▶
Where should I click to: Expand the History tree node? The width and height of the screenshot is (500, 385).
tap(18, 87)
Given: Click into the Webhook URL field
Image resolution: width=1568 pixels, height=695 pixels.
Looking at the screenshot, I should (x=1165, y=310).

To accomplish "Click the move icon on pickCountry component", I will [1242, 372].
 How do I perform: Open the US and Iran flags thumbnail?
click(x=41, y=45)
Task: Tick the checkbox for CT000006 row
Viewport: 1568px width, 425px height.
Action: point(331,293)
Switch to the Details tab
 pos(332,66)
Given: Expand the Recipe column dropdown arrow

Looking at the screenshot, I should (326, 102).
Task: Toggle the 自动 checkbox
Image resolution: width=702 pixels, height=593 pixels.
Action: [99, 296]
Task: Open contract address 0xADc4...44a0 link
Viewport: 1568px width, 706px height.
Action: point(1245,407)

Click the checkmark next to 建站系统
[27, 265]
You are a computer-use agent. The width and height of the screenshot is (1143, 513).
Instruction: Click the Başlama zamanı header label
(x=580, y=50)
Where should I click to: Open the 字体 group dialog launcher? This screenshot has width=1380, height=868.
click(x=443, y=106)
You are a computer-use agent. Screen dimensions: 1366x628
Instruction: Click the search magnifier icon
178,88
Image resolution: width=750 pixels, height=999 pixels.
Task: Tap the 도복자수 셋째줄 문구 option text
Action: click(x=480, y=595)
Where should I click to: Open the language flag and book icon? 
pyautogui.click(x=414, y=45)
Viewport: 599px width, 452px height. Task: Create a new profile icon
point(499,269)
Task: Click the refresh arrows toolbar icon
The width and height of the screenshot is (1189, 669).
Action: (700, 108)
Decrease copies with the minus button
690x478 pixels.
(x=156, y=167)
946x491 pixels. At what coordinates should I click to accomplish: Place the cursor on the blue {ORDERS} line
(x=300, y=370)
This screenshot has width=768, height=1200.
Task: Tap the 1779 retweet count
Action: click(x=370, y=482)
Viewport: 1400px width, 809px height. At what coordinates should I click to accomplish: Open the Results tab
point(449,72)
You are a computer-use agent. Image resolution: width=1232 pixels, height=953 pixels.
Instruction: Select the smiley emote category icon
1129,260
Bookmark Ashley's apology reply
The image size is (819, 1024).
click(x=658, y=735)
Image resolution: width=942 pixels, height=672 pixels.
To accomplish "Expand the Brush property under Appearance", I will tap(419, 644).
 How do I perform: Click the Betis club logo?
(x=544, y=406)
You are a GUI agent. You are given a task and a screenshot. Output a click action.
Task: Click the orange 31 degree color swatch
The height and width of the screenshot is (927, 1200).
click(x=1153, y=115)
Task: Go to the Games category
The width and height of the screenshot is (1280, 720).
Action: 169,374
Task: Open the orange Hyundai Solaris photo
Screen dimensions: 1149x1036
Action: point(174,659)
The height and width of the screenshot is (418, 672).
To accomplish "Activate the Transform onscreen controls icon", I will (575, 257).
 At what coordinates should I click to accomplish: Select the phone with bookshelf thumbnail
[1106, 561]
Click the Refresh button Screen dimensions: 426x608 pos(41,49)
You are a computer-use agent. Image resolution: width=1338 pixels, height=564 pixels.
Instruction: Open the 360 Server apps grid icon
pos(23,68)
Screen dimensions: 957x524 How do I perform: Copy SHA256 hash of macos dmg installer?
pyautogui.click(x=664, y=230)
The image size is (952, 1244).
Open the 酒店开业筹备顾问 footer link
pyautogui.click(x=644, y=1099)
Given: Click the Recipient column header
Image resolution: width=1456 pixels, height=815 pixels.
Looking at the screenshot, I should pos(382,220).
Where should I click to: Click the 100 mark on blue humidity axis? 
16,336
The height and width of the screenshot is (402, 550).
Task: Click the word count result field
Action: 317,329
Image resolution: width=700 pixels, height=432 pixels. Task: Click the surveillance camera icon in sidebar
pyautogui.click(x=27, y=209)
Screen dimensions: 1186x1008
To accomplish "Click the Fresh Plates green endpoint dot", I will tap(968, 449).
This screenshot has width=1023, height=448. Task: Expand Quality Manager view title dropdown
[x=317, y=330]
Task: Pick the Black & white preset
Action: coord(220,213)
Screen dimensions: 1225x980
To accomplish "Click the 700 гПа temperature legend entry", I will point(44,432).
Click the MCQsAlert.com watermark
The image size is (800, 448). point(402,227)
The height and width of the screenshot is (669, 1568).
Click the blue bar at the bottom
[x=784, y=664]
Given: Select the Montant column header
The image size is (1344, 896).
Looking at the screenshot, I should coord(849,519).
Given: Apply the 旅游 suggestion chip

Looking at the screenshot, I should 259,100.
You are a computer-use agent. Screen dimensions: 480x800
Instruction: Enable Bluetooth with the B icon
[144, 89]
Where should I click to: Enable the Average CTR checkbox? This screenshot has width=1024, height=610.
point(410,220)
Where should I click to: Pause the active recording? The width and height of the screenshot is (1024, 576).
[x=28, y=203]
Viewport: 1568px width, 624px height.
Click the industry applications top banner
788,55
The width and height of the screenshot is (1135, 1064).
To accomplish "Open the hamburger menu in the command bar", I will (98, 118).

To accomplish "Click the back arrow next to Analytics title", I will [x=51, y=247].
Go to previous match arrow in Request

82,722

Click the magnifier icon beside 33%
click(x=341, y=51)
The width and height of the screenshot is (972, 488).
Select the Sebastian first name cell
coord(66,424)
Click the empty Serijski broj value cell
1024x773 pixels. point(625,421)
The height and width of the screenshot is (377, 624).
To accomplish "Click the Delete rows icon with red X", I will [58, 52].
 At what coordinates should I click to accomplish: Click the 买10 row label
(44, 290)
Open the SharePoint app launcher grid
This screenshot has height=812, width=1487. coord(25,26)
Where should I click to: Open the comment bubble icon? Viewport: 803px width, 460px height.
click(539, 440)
◀
Retype nothing except the lines from the line holding "Open the SharePoint app launcher grid" through the last line of the entries, both included.

Open the SharePoint app launcher grid
This screenshot has height=812, width=1487. coord(25,26)
Where should I click to: Open the comment bubble icon? Viewport: 803px width, 460px height.
click(539, 440)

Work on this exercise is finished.